Investigation of potential molecular targets in models of acute myeloid leukemias with acquired resistance to venetoclax.

Abstract

Acute myeloid leukemia (AML) is a heterogeneous malignant hematological neoplasm caused by the accumulation of mutations and molecular alterations in hematopoietic stem cells and corresponds to the highest number of annual deaths from leukemias. The treatment of patients with AML has remained substantially unchanged for over 30 years. Recently, the AML treatment paradigm has been overcome with the emergence of selective target therapies. In this context, venetoclax has gained prominence and is a strong candidate to become first-line therapy in the medium term. Venetoclax (also known as ABT-199) is a selective BCL2 inhibitor and has shown promising results in groups of unfavorable or elderly AML patients. BCL2 family proteins are key regulators of apoptosis, playing an important role in the pathogenesis of AML. The mechanisms involved in the intrinsic resistance to venetoclax are better known in AML, but the acquisition of resistance is still a point to be explored and of clinical interest. The research project aims to induce resistance to venetoclax (acquired resistance) in cellular models of AML through exposure to increasing concentrations of the drug.
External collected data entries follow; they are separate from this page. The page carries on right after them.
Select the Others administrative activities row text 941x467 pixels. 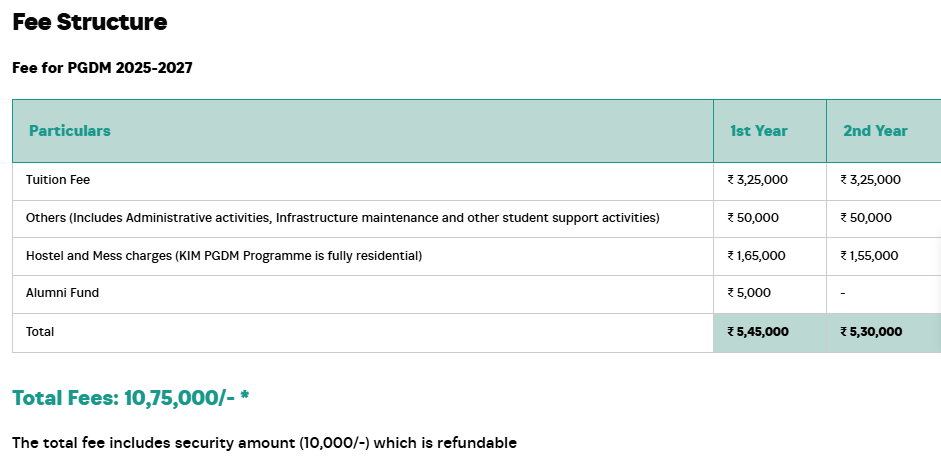coord(342,218)
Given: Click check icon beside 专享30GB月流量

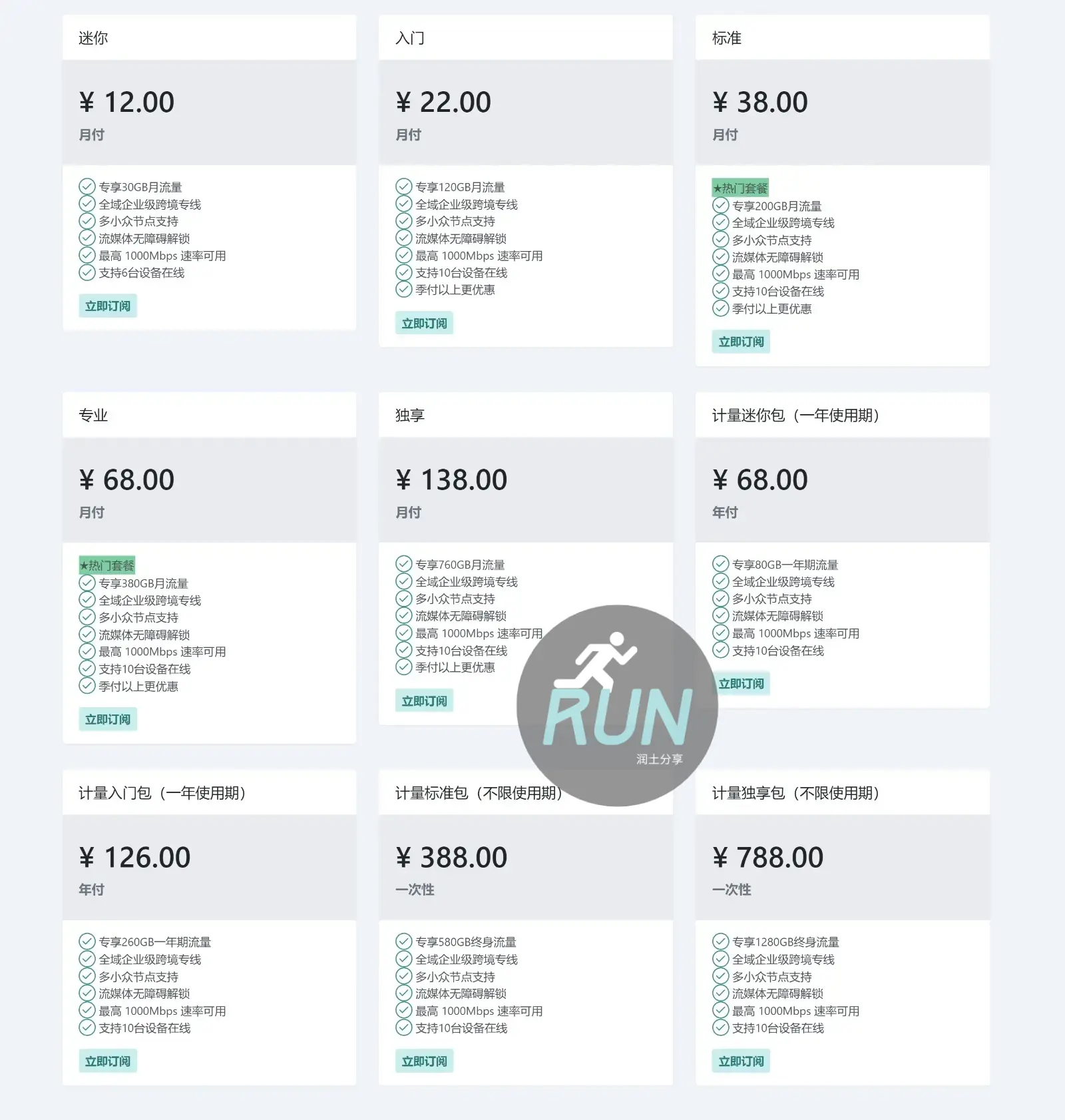Looking at the screenshot, I should [87, 186].
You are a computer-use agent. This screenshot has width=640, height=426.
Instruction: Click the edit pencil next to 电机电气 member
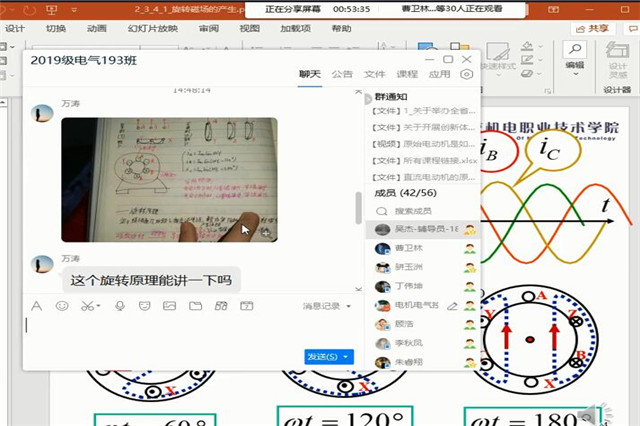(x=452, y=305)
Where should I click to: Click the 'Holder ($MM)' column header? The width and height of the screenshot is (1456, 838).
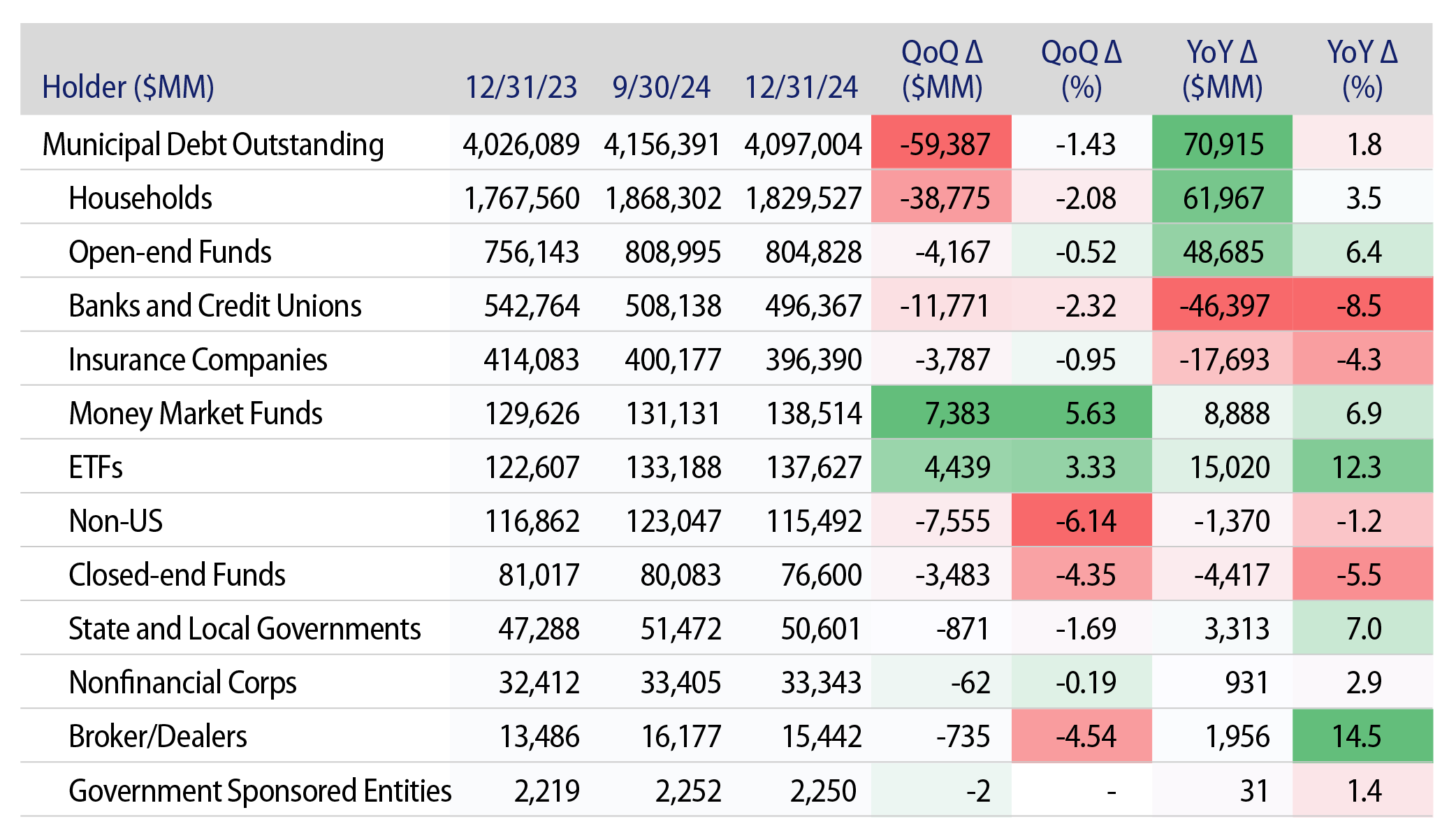128,87
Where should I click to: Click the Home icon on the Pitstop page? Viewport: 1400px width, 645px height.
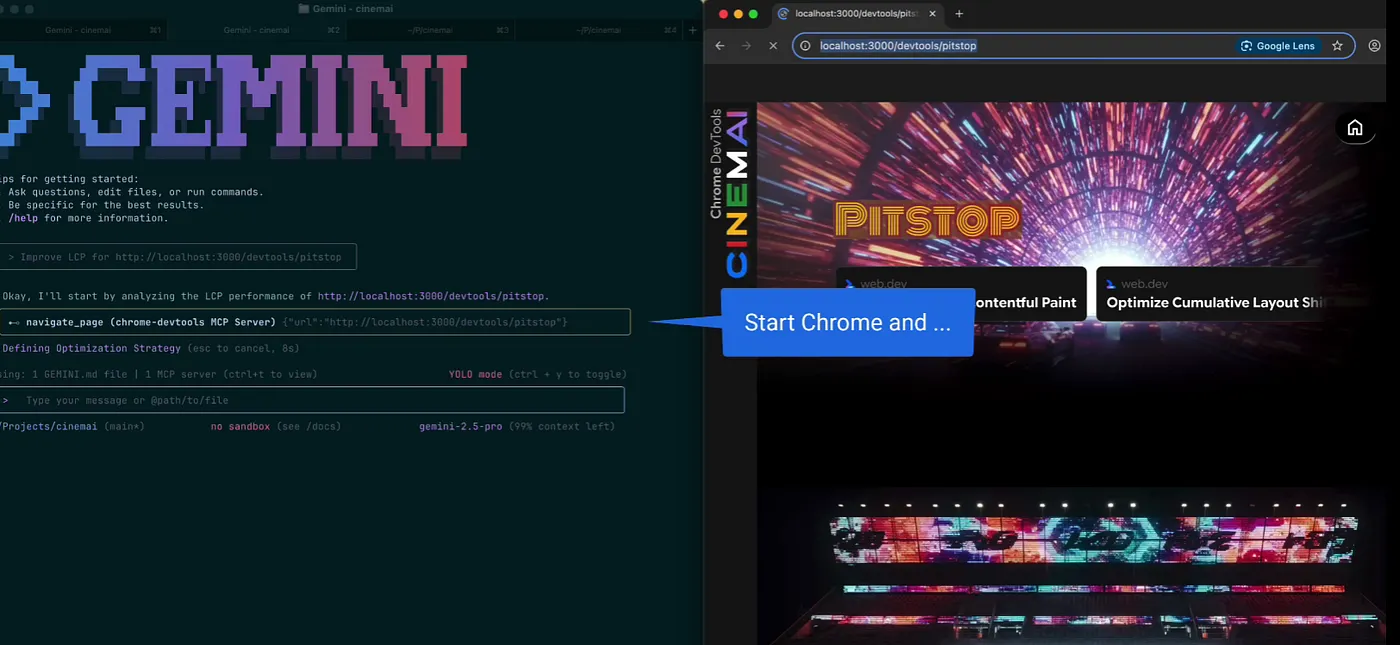pyautogui.click(x=1355, y=128)
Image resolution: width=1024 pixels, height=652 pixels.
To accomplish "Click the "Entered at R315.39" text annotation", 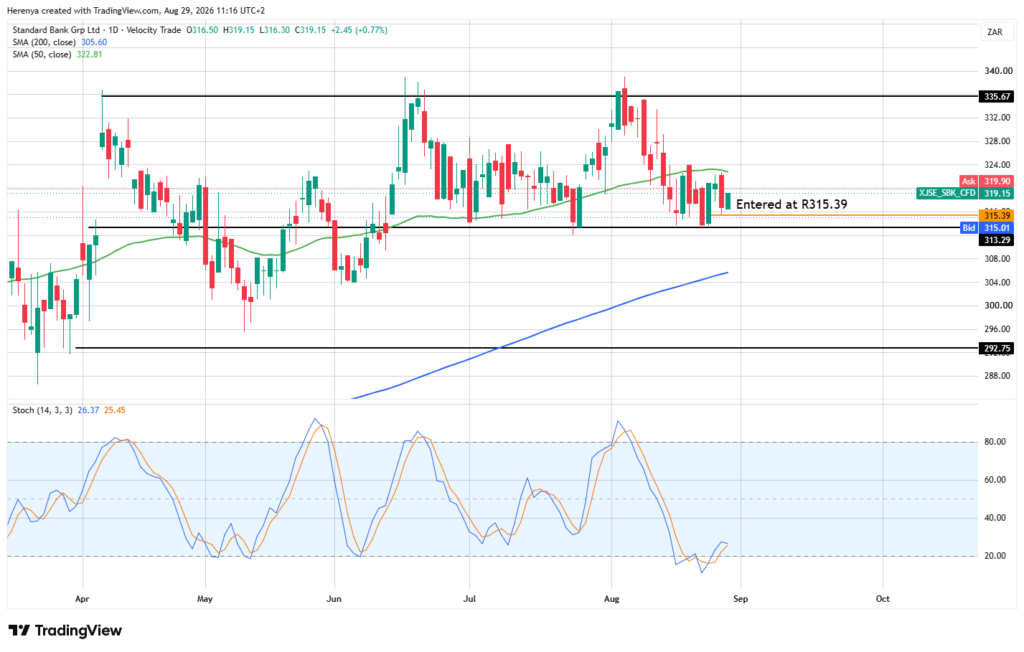I will tap(792, 204).
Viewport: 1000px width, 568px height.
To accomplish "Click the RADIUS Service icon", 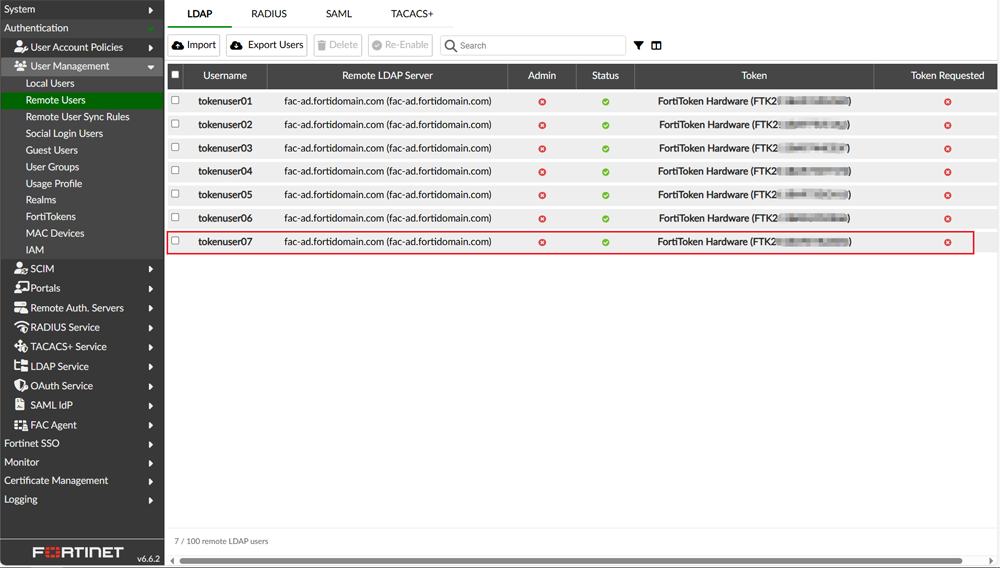I will (x=21, y=327).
Resistant cells will be characterized for cell viability, cell cycle progression, clonogenicity, apoptosis and metabolic profile in the presence or absence of venetoclax. The protein expression profile between parental and resistant cells will be evaluated by global proteomics and bioinformatics tools. We hope to identify cellular processes and signaling pathways that may guide pharmacological combinations to overcome acquired resistance to venetoclax.